В 1980-х гг. дискуссия о прошлом, настоящем и будущем Анналов выплеснулась далеко за пределы самого журнала и приобрела более критическую направленность, сосредоточившись на линиях «преемственностей» и «разрывов» между поколениями, специфике письма анналистов, проблемах институализации и социальной стратегии, императивах исследования и не сложившихся, в ситуации очевидного доминирования движения, траекторий развития... К середине 1990-х гг. целый ряд тематических линий, связанных с опытом движения, сфокусировались на личности и трудах Марка Блока, проявляясь, главным образом, в частоте упоминаний и прямого цитирования.

Конечно, можно говорить лишь о символическом его возвращении: формально, как «отец-основатель» Анналов, автор блестящих исторических сочинений, герой

Сопротивления - он никогда не исчезал полностью с горизонта послевоенной французской историографии. Марк Блок как классик французской медиевистики постоянно присутствовал в дискуссиях по целому ряду специальных проблем аграрной истории и феодальных отношений. Тем не менее, автор недавно появившейся и во многих отношениях новаторской монографии, проблема-тизирующей интеллектуальное наследие Блока [4], О. Дюмулен заявил, что после церемонии июня 1945 г. в Сорбонне его фигура постепенно «обесцвечивается» в Анналах, обнаруживая расхождение между изъявлениями преданности и реальным пониманием его идей. Люсьен Февр стремился увековечить память друга, но позднее «культ святого ученого и мученика-сопротивленца больше не выполнял той инструментальной роли, какую приписывают ему некоторые комментаторы, дабы объяснить определенные ритуальные упоминания двадцати лет, последовавших после его смерти» [4. С. 27].

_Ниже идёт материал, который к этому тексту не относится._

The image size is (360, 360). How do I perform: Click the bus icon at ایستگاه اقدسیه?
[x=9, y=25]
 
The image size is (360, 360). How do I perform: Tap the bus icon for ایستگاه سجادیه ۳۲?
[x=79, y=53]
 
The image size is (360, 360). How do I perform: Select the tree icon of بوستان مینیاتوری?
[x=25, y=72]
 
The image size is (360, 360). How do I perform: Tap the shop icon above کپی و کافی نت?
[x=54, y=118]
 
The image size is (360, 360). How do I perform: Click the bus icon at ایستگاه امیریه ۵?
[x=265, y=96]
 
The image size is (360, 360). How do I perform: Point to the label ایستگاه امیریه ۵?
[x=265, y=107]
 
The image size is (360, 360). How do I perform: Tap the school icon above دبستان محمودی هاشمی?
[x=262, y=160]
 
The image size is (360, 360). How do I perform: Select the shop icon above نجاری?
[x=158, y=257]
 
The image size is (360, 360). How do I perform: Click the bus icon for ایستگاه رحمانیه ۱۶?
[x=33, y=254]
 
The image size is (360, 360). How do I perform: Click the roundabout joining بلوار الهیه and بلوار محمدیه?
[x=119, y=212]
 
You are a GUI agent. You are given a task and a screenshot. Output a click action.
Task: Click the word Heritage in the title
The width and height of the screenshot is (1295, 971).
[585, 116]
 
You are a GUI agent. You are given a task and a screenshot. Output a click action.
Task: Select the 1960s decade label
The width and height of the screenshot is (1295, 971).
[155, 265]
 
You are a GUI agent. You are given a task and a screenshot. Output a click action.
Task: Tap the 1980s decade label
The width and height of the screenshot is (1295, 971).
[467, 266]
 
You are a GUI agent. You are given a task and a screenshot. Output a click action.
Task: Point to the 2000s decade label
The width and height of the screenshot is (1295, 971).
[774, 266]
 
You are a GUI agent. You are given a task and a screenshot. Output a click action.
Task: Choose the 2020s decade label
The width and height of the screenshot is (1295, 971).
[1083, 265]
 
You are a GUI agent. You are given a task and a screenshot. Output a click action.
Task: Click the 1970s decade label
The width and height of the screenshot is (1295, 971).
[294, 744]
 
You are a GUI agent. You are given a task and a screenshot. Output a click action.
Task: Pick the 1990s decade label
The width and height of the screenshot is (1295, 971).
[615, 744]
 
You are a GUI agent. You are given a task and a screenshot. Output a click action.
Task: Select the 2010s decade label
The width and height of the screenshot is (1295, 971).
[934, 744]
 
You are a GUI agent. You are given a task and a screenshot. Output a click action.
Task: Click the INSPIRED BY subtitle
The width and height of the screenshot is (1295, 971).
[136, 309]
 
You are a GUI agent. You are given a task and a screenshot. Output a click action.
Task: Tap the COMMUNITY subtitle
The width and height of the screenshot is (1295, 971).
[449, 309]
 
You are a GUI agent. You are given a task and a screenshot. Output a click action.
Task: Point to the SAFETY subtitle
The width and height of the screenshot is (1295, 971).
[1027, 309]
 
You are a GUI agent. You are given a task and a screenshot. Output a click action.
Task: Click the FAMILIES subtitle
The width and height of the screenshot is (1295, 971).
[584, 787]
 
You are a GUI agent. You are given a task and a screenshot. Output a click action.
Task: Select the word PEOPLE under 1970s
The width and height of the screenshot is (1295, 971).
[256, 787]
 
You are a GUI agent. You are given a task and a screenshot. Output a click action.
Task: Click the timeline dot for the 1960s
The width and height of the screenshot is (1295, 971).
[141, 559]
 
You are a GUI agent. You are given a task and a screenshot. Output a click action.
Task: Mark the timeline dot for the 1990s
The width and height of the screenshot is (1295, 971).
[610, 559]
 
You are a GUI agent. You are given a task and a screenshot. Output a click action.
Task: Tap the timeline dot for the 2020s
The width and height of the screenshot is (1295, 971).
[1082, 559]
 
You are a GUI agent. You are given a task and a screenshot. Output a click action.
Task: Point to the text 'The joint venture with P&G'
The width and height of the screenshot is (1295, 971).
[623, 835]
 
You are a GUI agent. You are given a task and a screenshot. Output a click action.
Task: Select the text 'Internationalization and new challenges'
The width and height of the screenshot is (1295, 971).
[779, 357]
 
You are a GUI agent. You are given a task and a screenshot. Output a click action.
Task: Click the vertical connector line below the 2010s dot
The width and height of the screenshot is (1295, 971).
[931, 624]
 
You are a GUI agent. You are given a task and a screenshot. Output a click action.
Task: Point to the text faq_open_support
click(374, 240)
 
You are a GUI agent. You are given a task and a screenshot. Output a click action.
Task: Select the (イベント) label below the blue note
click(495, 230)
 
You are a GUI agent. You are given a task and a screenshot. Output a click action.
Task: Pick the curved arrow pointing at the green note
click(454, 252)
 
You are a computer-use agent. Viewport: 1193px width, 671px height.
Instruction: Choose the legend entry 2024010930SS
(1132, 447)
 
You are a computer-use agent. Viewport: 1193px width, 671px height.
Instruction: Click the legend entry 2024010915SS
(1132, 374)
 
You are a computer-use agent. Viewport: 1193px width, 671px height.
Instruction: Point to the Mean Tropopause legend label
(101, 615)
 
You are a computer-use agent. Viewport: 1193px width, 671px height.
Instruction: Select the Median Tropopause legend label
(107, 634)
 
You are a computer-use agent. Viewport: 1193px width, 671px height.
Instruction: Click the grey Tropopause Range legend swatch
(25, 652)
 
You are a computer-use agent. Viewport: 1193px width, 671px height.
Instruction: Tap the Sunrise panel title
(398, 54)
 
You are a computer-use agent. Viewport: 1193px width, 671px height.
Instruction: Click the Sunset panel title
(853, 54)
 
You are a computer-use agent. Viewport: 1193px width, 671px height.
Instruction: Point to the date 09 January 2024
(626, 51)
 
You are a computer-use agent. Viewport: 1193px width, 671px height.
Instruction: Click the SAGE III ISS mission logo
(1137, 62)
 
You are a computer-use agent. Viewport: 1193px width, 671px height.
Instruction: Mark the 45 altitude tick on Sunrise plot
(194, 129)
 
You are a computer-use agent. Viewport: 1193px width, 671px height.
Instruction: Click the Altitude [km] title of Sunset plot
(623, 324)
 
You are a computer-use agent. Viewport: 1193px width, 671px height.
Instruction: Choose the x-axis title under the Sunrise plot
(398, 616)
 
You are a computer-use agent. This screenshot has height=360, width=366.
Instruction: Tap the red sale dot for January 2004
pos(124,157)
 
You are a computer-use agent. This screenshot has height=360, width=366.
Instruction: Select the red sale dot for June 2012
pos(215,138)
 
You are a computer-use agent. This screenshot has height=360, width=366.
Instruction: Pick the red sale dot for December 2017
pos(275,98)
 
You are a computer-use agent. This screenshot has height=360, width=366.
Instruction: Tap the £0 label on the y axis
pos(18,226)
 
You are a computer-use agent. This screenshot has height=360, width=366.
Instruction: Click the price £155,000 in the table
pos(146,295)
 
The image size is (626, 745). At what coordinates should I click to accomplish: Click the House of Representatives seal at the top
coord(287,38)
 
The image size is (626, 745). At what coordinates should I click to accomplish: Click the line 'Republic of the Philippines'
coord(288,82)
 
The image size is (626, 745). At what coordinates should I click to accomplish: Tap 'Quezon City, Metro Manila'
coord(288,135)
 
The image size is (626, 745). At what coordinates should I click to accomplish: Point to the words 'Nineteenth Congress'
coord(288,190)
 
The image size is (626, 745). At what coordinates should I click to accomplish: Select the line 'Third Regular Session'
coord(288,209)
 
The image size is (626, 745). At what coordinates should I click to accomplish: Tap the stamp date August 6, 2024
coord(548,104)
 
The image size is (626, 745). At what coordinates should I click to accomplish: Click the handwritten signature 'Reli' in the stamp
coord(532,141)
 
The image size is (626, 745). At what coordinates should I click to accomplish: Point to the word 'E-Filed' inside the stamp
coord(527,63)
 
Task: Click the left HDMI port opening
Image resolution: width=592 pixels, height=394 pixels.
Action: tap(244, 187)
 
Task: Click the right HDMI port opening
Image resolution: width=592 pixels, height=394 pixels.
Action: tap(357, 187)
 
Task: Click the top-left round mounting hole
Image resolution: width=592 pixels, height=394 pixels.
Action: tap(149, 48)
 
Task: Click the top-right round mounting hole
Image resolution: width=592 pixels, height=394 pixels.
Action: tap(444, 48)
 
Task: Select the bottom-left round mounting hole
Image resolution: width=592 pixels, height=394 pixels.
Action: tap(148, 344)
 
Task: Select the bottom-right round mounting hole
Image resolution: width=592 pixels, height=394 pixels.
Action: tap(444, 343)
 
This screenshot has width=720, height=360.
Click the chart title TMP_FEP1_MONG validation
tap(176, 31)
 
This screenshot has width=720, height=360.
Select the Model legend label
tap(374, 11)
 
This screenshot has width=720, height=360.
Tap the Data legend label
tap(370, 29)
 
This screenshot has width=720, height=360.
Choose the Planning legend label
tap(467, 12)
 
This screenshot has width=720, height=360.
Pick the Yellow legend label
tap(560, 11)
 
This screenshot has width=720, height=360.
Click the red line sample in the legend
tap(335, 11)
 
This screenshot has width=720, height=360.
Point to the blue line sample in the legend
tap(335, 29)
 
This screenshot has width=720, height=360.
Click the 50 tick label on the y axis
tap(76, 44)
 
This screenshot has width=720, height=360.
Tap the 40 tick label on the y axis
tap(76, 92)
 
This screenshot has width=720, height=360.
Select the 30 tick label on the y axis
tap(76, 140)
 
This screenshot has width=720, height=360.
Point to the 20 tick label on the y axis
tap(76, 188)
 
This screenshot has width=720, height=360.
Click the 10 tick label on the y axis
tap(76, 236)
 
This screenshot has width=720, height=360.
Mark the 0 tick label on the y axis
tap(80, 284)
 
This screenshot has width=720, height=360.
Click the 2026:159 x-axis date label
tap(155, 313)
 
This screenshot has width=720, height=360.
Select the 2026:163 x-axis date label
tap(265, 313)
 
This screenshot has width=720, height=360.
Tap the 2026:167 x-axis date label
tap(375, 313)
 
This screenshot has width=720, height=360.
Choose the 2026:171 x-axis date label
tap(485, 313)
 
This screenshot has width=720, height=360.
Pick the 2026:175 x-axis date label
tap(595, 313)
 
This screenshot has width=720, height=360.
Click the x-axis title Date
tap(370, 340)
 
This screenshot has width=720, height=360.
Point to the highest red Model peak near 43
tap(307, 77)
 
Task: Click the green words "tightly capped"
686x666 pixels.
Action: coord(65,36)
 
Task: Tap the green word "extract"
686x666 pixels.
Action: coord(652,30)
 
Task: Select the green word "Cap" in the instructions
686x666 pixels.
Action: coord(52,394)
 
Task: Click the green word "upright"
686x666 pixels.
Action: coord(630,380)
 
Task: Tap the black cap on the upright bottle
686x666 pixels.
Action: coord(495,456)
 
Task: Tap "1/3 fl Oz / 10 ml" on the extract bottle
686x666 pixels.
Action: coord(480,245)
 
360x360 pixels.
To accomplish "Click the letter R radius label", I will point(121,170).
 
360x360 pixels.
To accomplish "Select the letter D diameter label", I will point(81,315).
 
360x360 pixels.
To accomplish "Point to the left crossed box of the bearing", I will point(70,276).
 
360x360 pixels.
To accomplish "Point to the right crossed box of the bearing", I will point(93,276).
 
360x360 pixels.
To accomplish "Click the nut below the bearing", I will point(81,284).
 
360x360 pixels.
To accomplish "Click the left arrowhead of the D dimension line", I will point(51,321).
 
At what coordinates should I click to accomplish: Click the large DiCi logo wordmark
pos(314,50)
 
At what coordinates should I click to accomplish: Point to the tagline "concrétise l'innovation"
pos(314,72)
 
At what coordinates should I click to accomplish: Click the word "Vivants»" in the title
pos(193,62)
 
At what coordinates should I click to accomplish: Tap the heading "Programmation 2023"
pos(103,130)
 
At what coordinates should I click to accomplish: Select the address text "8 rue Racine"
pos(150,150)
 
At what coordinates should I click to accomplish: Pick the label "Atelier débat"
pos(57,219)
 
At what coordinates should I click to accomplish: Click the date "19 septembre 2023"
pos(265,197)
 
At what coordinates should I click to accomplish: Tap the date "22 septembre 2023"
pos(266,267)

Анализируя индексы цитирования, О. Дюмулен отмечает, что до начала 1960-х гг. ссылки в публикациях на основателей Анналов почти неразделимы, позднее значительно чаще упоминается Л. Февр, а М. Блок присутствует, главным образом, в паре со старшим партнером, в перспективе превращаясь в его безмолвную тень. «Небольшими прикосновениями вырисовывается портрет, ставший классическим...; портрет Марка Блока, идеи которого, несмотря на объявленные расхождения, неопровержимо отсылаются к концепциям Люсьена Февра, и работа которого проясняется и понимается, начиная с Анналов» [4. С. 120].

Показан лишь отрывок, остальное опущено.